Меня очень удивило посещение мистера О., но я тем не менее выразил готовность быть ему всячески полезным. «Положение Коммуны делается день ото дня безнадежнее, — сказал он, — катастрофа почти неминуема. Нам нужно быть готовыми к спасению хотя бы некоторых из наших друзей». Я совершенно не ожидал такой постановки вопроса. Разговор наш был вообще очень странен, и если бы мистер О. менее был мне известен, я предпочел бы не продолжать беседы.
«Не преувеличиваете ли вы опасность?» — спросил я. «Нисколько, — ответил он, — речь может итти лишь о сроке». Из дальнейшего разговора выяснилось, что мистер О. хотел знать, не соглашусь ли я, во-первых, достать несколько английских паспортов, а во-вторых, не смогу ли я предоставить убежище тем из членов Коммуны, которые не будут в состоянии выехать из Парижа. Я ответил ему полным согласием по обоим пунктам. Мы были очень кратки. Он просидел у меня не более двадцати минут. Все было понятно.
После его ухода, раздумывая относительно сказанного мистером О., я, по неясной ассоциации, вспомнил недавнюю встречу с другим своим соотечественником, владельцем фабрики кожаных изделий. С начала франко-прусской войны он почти не покидал Франции и исколесил ее вдоль и поперек в поисках кожевенного сырья. Вскоре ему пришло на ум приобретать шкуры убитых в сражениях лошадей, а также испорченную и подлежащую выписке в расход амуницию и снаряжение. Он стал поклонником кавалерийских сражений и завел обширнейшие знакомства. В каждой кавалерийской части у него были свои негласные агенты, на обязанности которых лежало обдирать мертвых коней и собирать исковерканные седла и порванную сбрую. О кавалерийских атаках он говорил, как поэт, проявляя притом необычайную осведомленность в чисто военных вопросах. Об атаках Галифе он рассказывал, волнуясь. Пятьсот коней за два с половиной часа. Конечно, шкуры вышли не первого сорта, но зато их себестоимость прямо-таки поразительна. «Впрочем, — говорил он, — Галифе далеко до Стюарта, кавалерийского начальника конфедератов в Американской войне 1862–1864 годов. Тот был гениальный заготовщик убоины».
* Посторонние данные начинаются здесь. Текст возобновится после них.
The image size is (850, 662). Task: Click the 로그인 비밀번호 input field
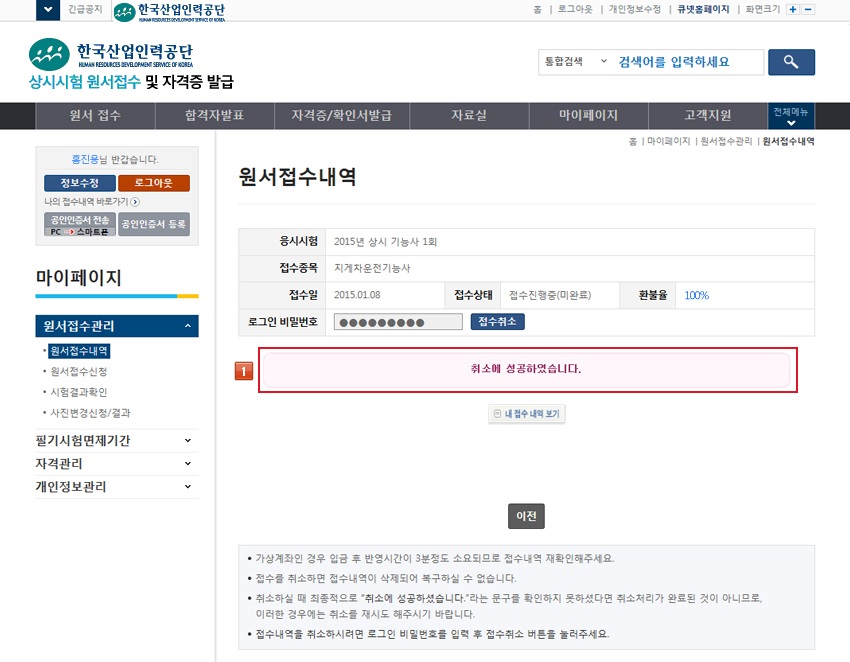pos(398,322)
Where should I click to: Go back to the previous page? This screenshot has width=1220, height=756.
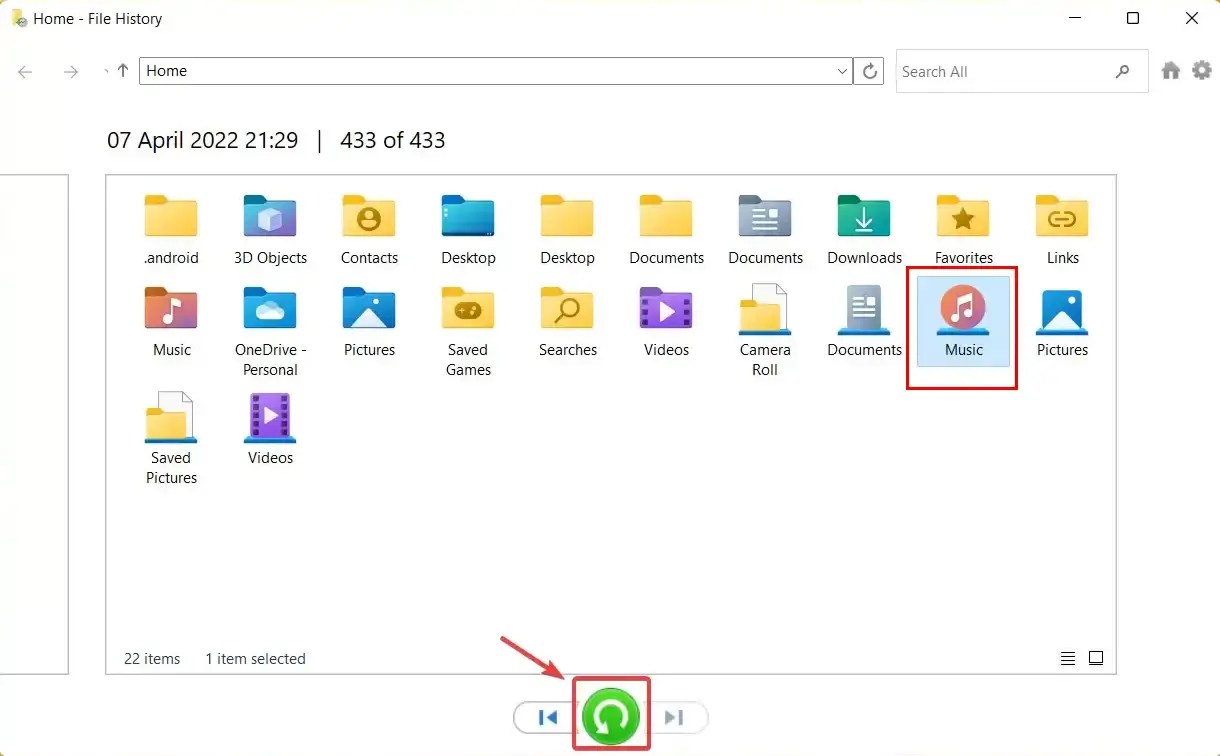point(24,71)
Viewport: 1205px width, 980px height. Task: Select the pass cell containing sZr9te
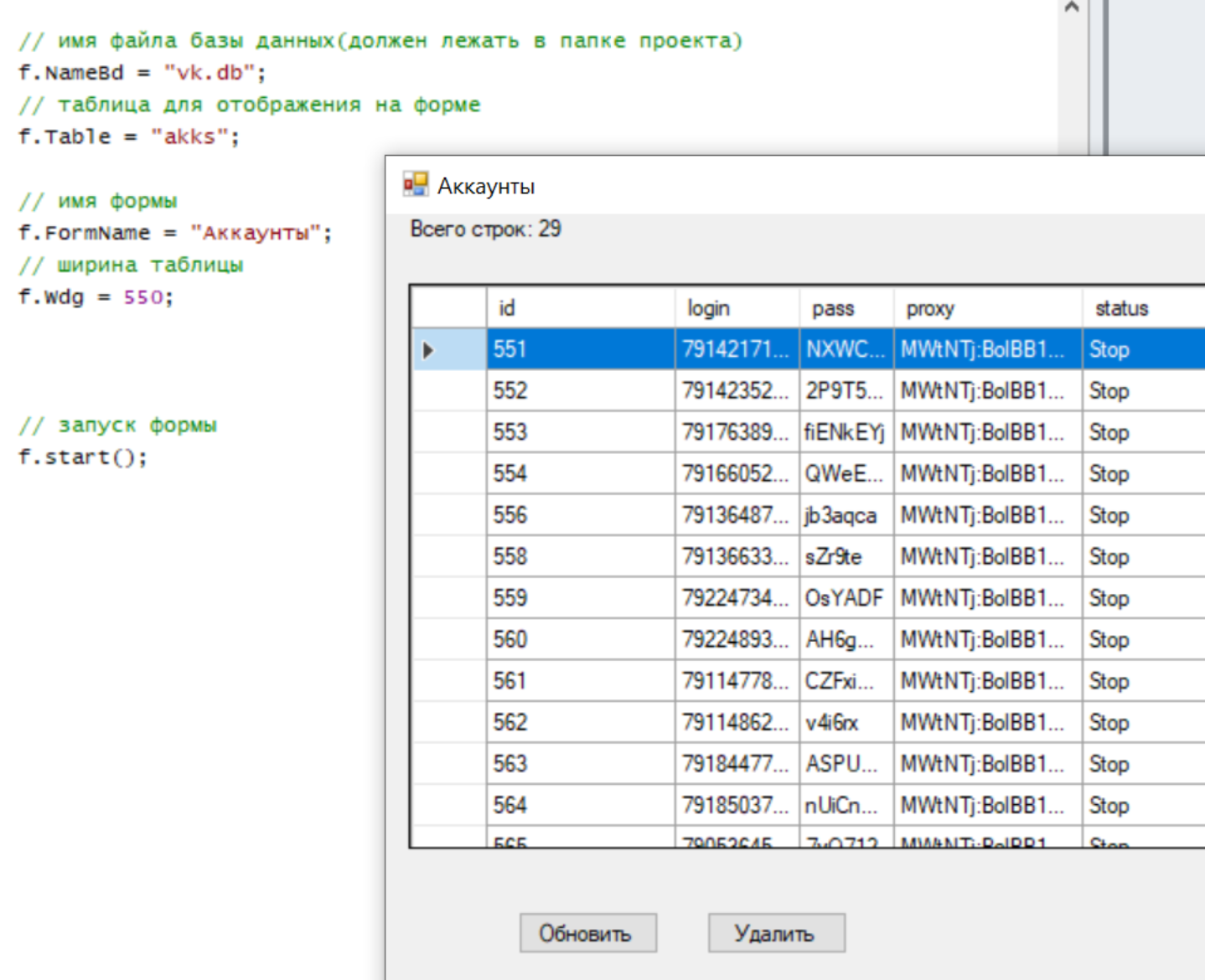846,557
Он пытался развить мне идею утилизации сырья войны и, фантазируя, рисовал картины будущих сражений, когда непосредственно за траншеями будут функционировать передвижные фабрики мыла и костяной муки, а громадные депо тряпичного, кожевенного и металлического лома займут место рядом с полевыми арсеналами. Накладные расходы на войну, при таких условиях, могли бы быть снижены до минимума, так как во многих случаях удалось бы заготовлять не только вышедшее из строя свое добро, но также и неприятельское. «Нет ничего кощунственного, — сказал он мне, — в том, чтобы использовать войну также и в качестве заготовителя научно-педагогических пособий. Так, например, трупы неприятельских солдат могли бы быть использованы для получения скелетов. Спрос на последние со стороны университетов и музеев необыкновенно велик, и цены стоят отличные, с твердой тенденцией к повышению».
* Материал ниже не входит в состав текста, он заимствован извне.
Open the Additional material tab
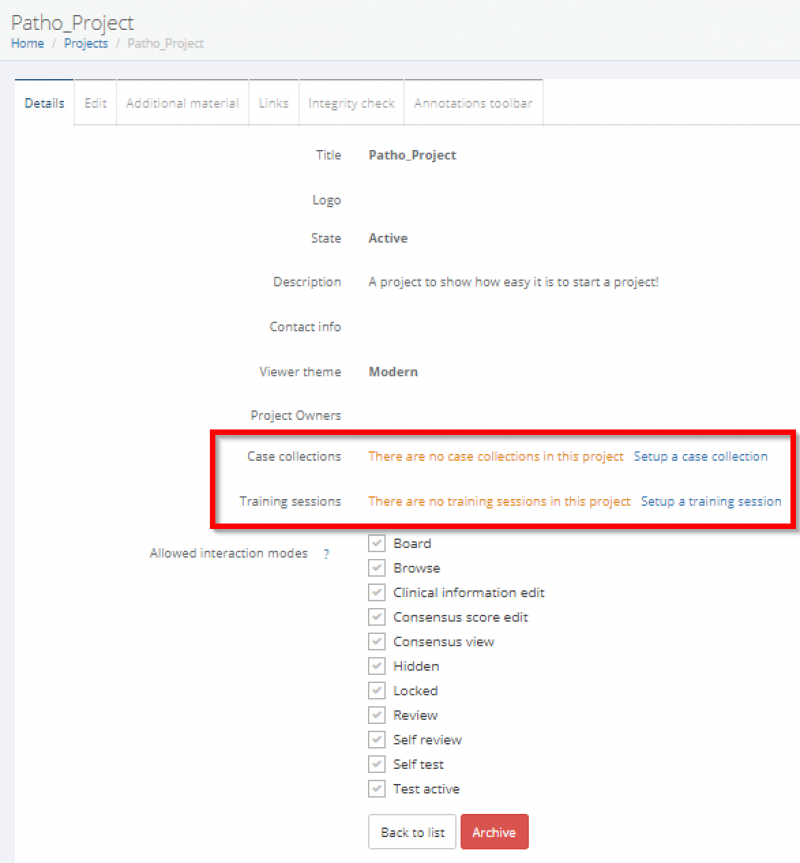800x863 pixels. [182, 103]
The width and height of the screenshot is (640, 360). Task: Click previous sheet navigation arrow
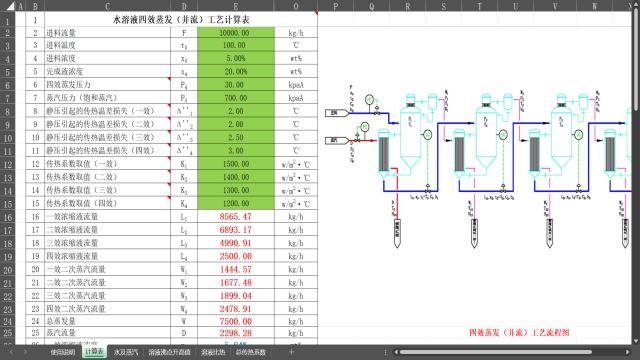(11, 352)
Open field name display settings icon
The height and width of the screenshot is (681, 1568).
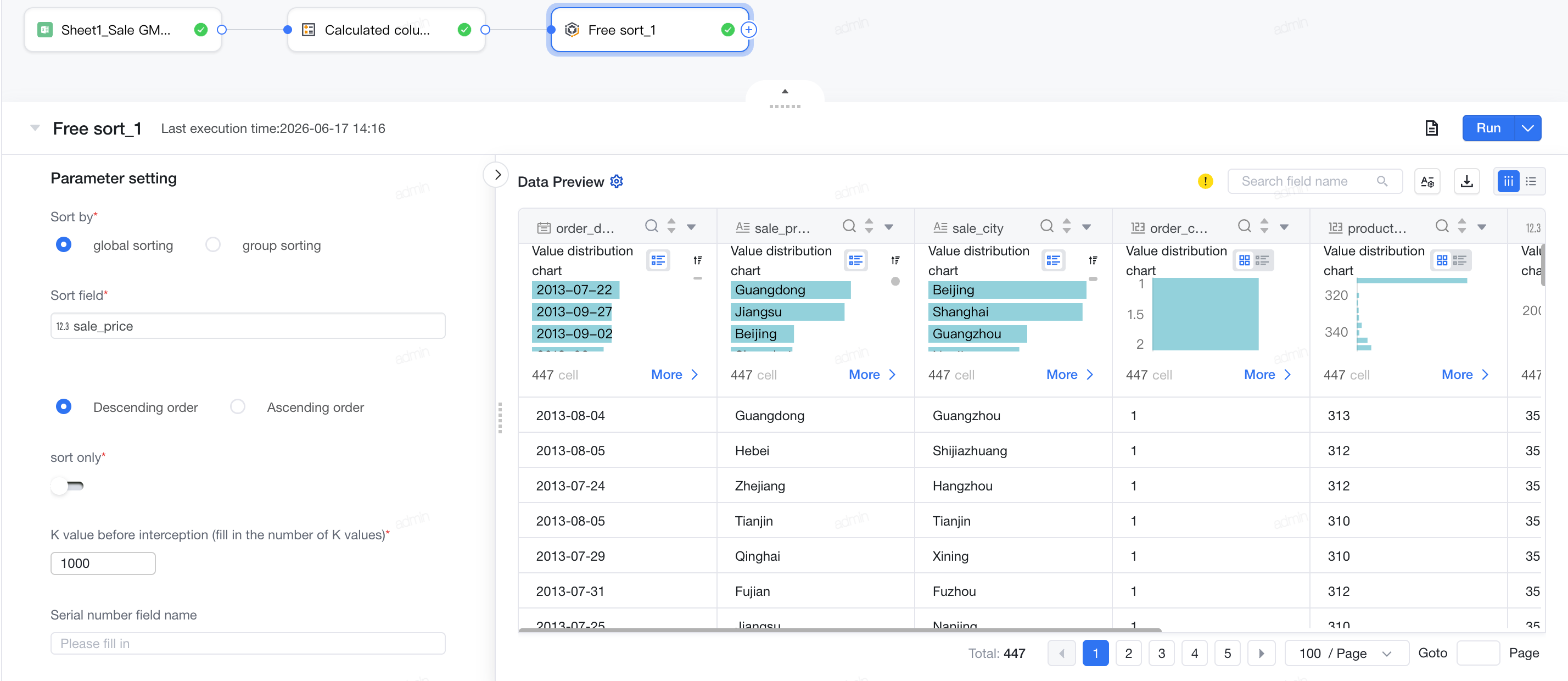pyautogui.click(x=1427, y=182)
Сейчас он занимался тем, что скупал собачьи шкуры и кожаные чемоданы. Он рассказал мне, что за время войны он заработал столько, сколько не заработал бы в течение десяти лет, причем, — подчеркнул он с гордостью, — он не торговал оружием и не занимался поставками интендантству. Теперь он только и мечтает о будущих войнах. «Эта Коммуна сама по себе для меня неинтересна, — сказал он, — но она, чувствуется, вызовет какие-нибудь события в Испании и России. Так говорят у нас на бирже».
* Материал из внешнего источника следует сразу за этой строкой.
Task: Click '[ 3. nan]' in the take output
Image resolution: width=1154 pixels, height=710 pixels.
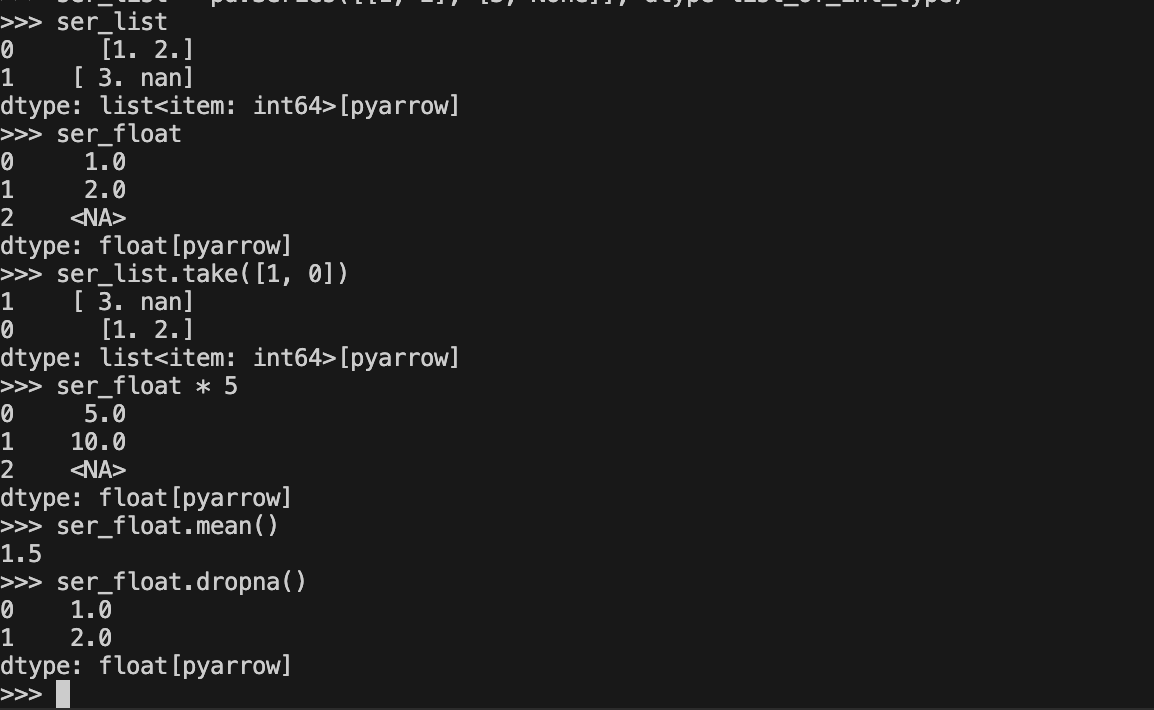Action: pyautogui.click(x=133, y=302)
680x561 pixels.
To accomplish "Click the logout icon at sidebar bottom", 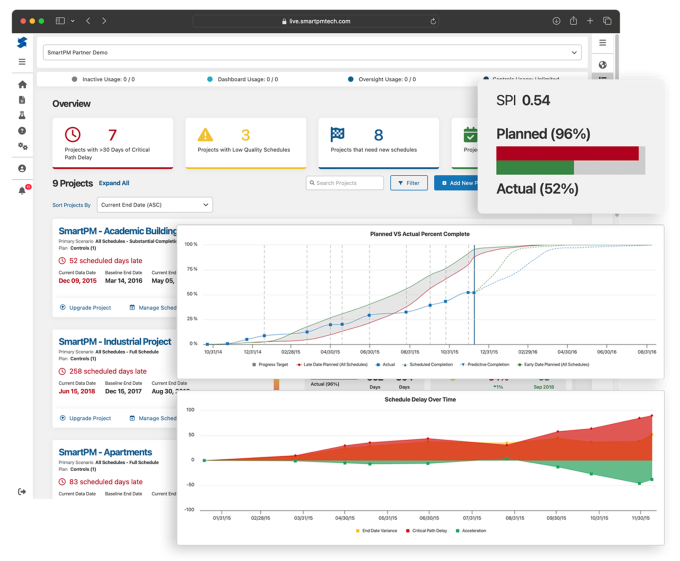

Я попросил его рассказать мне, как живет английская колония в Париже. «Они покупают», — ответил он мне. И так как я не сразу понял, в чем дело, ему пришлось объяснить мне, что со времени осады, когда франк упал очень низко, нет ничего прибыльнее, как приобретать вещи. «Если вы хотите, чтобы каждый ваш франк потерял бы на завтра только четверть своей цены, купите сегодня что-нибудь. Франк, который переночует у вас в кармане, превращается на утро в двадцать сантимов». Я обратил внимание, что он зашел ко мне с большим пакетом. «Не покупка ли это?» — спросил я. Он ответил, что у него оставалось немного карманных денег, и, чтобы не оставлять их у себя до завтра, он купил несколько матерчатых кукол художественной работы, тарелку с инициалами Луи-Наполеона и подержанную бархатную подушку для дивана. «С утра я все это пошлю к старьевщику и, наверное, получу вдвое».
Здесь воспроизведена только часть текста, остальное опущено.